7. Need to confirm the name and property
Given the remote nature of international investment in real estate, it may be difficult to develop confidence with suppliers and agents.
This means that you must be extremely careful when discussing issues such as name and ownership, especially as any debt that exists on property can be transferred to you when the transaction has been completed.
If the developer has previously borrowed money to complete work and not pay off, for example, you can be responsible for redemption and any affiliate expenses as a new owner.
8. Explore the locals and local amenities
Even if you are comfortable with financial and tax aspects of the purchase of real estate abroad, you still have to conduct research in place, its transport links and local amenities.
This is especially true if you intend to live there, although investors must also have knowledge of the region if they have to successfully miss their property and generate a consistent return.
When buying Holding Home For lease purposes, you must also be sure that during this period it is quite possible that in this period it was investigated without peak times.
9. Do you have an exit strategy?
Here you intend to move at the international level or develop a global investment real estate portfolio, it is important to remember that even the best plans sometimes go will be inexplicit.
Therefore, you will need a suitable action plan for emergency situations and a release strategy, as it will minimize any inconvenience caused and the potential for financial losses.
For those who hope to move, therefore it is important to maintain strong links in your country of origin and ideally maintain existing property for a predetermined period of time. Investors will also have to keep mastering in the global real estate market and prevailing economic trends, since these factors can dictate to the need to sell or change the strategy.

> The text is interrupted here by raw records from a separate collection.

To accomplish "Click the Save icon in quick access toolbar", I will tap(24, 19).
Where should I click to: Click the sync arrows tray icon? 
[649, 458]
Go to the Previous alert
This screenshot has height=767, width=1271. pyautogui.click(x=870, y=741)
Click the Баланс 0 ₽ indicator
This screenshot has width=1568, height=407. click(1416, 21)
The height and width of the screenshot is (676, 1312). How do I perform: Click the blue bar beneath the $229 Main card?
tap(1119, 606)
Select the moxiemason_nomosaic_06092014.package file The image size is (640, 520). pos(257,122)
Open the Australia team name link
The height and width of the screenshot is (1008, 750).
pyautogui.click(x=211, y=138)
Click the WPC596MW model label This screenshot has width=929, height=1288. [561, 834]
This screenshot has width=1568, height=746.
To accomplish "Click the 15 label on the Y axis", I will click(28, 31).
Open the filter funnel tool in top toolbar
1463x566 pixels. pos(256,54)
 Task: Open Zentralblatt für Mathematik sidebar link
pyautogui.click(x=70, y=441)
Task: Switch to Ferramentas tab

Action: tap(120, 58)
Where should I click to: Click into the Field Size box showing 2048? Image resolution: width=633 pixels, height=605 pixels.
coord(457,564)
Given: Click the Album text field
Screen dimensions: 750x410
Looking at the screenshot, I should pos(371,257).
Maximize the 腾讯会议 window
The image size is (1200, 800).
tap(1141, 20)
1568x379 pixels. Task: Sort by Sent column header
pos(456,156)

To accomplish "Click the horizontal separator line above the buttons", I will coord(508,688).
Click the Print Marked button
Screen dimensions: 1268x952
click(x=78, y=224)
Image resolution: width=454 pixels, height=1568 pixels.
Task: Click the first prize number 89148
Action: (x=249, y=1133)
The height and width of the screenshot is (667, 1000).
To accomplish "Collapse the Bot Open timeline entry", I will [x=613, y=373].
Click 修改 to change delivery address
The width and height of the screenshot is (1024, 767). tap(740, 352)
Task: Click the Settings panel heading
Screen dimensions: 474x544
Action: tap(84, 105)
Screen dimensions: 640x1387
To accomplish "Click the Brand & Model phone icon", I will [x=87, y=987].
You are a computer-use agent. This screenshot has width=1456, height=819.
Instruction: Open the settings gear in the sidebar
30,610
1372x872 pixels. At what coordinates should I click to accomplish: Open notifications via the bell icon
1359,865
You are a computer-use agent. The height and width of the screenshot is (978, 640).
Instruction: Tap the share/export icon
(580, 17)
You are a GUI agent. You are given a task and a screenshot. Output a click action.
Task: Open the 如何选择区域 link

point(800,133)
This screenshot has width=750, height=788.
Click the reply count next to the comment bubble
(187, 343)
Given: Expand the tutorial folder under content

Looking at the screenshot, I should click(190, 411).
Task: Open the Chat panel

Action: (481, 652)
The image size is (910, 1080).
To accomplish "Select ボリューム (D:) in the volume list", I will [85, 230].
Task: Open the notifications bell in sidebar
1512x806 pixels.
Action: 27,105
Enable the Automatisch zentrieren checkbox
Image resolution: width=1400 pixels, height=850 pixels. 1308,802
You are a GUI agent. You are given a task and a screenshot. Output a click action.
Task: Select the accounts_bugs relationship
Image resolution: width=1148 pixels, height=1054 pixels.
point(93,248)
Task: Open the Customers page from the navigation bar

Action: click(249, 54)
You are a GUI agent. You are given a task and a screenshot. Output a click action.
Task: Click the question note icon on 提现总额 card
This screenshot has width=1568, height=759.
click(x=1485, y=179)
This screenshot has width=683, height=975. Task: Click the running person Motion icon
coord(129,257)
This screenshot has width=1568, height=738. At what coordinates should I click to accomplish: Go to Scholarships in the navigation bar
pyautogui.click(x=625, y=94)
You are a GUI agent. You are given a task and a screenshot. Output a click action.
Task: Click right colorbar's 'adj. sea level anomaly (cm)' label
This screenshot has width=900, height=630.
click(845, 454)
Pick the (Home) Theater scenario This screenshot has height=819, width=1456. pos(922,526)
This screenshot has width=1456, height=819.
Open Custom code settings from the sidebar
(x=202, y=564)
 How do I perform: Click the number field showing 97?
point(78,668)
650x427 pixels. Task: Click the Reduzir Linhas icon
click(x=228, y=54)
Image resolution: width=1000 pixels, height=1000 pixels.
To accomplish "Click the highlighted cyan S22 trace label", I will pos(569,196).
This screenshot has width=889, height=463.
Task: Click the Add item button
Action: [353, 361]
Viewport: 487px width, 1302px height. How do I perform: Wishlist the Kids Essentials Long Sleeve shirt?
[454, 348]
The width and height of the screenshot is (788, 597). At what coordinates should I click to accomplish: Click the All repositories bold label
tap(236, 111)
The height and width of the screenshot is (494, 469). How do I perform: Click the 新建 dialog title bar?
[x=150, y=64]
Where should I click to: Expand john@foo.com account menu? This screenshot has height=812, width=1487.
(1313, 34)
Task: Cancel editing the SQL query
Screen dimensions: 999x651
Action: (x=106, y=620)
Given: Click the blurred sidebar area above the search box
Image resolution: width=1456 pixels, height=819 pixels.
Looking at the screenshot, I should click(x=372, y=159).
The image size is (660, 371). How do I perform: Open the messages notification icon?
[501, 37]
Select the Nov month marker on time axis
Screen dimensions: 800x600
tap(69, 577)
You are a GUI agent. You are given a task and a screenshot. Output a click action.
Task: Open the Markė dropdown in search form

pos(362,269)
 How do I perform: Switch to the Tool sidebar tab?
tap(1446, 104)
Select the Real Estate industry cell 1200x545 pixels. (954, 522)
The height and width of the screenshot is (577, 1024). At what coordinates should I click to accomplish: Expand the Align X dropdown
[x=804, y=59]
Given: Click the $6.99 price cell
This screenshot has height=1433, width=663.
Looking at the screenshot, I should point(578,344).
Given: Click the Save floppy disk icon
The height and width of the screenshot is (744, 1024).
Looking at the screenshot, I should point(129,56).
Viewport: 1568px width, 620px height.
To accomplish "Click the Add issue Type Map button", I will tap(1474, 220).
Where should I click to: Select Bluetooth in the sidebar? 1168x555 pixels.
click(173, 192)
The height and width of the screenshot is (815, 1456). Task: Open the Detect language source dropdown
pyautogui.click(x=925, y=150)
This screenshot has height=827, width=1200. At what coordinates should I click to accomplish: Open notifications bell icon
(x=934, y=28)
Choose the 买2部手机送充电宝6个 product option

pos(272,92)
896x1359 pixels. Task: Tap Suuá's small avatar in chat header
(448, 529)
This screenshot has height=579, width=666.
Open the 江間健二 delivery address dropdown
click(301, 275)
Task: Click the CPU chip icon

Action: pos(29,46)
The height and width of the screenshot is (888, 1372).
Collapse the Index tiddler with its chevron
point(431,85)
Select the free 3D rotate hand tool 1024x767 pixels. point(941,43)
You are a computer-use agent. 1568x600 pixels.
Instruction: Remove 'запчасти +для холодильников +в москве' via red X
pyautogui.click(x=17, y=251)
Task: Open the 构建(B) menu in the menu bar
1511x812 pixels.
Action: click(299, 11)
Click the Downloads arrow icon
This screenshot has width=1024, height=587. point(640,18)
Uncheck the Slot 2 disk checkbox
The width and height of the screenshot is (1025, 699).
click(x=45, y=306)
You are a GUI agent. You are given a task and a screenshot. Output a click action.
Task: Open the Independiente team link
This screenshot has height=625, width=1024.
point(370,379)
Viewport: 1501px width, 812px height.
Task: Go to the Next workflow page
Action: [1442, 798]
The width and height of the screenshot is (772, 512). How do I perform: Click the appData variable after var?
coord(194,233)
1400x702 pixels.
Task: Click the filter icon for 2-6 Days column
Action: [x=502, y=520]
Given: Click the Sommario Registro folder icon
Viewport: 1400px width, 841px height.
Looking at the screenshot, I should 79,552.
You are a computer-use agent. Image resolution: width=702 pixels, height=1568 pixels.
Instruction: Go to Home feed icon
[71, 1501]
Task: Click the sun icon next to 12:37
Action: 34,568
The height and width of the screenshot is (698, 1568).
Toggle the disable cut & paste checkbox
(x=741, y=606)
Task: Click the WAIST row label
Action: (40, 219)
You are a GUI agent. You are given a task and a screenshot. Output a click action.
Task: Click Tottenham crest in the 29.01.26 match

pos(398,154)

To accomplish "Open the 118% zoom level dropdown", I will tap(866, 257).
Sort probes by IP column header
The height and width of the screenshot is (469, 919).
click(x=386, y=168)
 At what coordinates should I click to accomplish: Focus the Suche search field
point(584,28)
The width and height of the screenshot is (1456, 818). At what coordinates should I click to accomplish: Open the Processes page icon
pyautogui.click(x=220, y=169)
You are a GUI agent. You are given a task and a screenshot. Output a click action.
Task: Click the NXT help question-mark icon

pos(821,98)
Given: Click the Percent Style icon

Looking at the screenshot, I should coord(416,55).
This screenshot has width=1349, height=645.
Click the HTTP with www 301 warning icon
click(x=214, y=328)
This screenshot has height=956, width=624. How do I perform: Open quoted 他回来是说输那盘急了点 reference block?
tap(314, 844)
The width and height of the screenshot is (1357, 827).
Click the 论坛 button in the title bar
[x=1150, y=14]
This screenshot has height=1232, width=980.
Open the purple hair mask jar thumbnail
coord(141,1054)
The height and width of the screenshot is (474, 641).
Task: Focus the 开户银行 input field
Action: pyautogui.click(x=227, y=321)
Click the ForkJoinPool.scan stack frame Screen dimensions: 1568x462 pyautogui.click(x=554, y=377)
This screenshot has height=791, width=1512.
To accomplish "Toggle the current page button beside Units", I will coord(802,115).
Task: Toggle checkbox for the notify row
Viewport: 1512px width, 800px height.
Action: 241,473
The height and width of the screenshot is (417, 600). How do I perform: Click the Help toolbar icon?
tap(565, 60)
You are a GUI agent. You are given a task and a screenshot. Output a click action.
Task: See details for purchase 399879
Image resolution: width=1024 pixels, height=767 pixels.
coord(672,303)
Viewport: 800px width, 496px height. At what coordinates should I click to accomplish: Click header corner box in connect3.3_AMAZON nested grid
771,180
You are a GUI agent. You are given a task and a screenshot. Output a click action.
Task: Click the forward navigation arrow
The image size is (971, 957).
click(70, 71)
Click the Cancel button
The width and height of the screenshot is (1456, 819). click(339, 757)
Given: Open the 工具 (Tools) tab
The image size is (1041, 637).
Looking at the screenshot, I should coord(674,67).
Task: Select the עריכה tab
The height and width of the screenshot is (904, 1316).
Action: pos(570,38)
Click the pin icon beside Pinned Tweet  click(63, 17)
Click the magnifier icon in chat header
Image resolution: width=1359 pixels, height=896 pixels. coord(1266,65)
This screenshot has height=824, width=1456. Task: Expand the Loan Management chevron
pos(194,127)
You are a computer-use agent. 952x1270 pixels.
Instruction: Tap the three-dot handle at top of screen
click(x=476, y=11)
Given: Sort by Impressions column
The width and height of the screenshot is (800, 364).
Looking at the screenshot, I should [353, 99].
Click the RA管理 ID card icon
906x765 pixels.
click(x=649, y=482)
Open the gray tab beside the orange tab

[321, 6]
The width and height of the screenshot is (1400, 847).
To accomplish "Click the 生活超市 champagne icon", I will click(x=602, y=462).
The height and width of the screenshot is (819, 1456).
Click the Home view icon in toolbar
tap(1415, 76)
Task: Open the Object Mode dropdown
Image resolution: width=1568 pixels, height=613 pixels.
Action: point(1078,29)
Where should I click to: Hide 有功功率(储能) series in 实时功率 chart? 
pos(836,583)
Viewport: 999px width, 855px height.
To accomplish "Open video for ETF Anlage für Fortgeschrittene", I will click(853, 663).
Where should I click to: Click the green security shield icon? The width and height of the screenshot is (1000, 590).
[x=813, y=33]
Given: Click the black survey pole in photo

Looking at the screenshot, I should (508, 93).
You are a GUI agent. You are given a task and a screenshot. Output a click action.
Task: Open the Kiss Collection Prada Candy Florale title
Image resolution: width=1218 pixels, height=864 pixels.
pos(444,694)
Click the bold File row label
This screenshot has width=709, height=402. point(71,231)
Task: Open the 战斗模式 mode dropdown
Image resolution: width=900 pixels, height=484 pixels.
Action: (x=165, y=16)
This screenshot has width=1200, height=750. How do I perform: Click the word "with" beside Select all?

Pained by financial indecision? Want to invest with Adam?
Adam is an internationally recognised author on financial matters, with over 253.2 million answers views on Quora.com and a widely sold book on Amazon
In the answer below, taken from my online Quora.com answers, I spoke about the following issues and topics:
- As a British expat in my mid 20’s what tips can you give to retire in your 40’s?
- Why can US expats overseas invest more (sometimes) than they can when they live in America?
- What changes can we expect expats in the Middle East to face in the next few years or decade?
- How can stock markets go up during a pandemic?